As we get started here, I do have to make a few acknowledgments to the many people who participated in the research related to spaced-retrieval. Previous to my work at Kent State, I worked for Myers Research Institute in Cleveland, Ohio, and as an affiliate of Menorah Park Center for Senior Living. That was really where a lot of these grants got moving forward with spaced-retrieval. Dr. Cameron Camp, who was our director, is really a pioneer in this area, and I definitely want to give acknowledgement to him and to our entire research staff. We also did a number of grants related to different state organizations, in particular, the state of New York. We worked with their Department on Aging on using spaced-retrieval within long-term care settings and how to roll the program out through a facility setting, which we know is very difficult to do. It is one thing to learn a technique and do it yourself in your practice, but to get other people to catch on and embrace it is another. We did a great grant that really looked at how to implement a program into a facility setting. I would like to thank them, and that includes my friends Ellen and Kelli, who work for some of the facilities in New York. Hearthstone Alzheimer's Care in Massachusetts does wonderful work with older adults and has continued to carry on some of the work that Myers Research Institute did. I would like to acknowledge them, as well as, Northern Speech Services, the National Institute on Aging, and the Retirement Research Foundation. A big thank you to all those people.
Our main objectives for today is to really define what the spaced-retrieval technique is, and then we are going to talk about how it works. The way that it works is really based on a model of memory that supports learning in persons with cognitive deficits. We are going to do a little bit of foundation work on understanding memory, so then you can better understand why this technique is successful. Finally we are going to talk about developing appropriate goals incorporating SR into some case study examples.
Assumptions About Dementia
Let's get started by talking about some common assumptions about dementia.
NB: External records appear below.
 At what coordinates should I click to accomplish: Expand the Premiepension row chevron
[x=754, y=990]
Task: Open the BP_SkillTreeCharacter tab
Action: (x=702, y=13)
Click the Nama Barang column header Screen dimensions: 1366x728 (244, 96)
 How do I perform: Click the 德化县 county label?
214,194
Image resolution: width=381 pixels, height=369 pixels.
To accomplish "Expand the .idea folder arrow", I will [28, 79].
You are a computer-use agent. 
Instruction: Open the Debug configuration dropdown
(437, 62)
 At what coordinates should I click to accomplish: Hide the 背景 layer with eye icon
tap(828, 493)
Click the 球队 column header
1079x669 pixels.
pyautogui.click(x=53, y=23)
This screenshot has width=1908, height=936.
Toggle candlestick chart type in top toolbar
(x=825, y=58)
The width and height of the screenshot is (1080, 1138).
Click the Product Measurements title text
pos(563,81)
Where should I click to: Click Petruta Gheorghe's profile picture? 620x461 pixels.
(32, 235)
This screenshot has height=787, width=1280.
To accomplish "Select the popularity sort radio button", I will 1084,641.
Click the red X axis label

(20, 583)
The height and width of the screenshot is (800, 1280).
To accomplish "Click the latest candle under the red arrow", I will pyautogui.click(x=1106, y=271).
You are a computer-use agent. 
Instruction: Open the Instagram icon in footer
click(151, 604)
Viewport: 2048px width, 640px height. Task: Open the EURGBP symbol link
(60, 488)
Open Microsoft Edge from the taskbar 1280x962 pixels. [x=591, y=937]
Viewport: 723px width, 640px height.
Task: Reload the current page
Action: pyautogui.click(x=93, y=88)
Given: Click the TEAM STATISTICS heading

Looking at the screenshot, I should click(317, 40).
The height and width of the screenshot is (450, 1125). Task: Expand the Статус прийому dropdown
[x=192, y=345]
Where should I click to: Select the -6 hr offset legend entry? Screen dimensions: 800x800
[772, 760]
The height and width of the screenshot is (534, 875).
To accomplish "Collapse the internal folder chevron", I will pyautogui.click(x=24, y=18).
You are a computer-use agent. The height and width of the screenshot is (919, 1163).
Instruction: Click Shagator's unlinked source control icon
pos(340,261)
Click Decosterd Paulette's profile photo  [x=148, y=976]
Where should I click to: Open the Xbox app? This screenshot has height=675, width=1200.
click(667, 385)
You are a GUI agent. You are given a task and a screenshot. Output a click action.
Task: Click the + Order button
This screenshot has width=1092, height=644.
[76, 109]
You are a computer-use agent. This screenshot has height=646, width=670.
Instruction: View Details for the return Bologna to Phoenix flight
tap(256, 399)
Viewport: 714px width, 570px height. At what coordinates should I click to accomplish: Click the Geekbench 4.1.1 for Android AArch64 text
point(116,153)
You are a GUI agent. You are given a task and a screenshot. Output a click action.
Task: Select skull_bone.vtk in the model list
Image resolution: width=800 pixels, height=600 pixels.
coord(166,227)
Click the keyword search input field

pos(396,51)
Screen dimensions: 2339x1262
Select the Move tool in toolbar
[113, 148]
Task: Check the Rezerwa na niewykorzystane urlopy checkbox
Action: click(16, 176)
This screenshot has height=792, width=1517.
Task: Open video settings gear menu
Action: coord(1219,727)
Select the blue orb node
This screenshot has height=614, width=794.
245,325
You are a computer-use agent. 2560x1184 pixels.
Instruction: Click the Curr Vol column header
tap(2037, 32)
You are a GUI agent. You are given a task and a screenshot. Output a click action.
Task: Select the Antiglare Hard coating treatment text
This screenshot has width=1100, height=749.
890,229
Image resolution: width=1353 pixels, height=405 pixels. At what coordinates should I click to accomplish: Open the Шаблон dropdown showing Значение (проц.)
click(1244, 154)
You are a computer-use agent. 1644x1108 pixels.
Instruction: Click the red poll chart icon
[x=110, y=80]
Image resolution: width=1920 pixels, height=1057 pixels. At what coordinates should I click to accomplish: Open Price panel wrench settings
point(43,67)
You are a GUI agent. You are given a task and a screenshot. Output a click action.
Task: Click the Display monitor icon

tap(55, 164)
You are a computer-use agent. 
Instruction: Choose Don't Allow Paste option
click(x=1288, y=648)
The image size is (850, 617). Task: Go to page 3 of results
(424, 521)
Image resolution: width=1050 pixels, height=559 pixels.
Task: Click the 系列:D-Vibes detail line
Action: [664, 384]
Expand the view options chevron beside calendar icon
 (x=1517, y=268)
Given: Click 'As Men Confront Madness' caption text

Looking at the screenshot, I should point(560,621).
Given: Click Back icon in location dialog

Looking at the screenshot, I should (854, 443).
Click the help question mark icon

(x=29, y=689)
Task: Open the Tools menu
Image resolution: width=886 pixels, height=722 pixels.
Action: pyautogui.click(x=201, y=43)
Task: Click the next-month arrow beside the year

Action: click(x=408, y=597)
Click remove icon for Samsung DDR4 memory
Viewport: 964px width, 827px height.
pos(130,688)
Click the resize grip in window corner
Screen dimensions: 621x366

Luckily this is changing a little bit, but unfortunately there is a large number of people who are working in healthcare who really do believe that persons with dementia cannot learn or remember any new information, and that the best way to take care of these people is to just make them comfortable, accept their idiosyncrasies, and be patient with them. Really what we are trying to do is change that viewpoint. Persons with dementia can indeed learn quite well if we capitalize on their remaining abilities.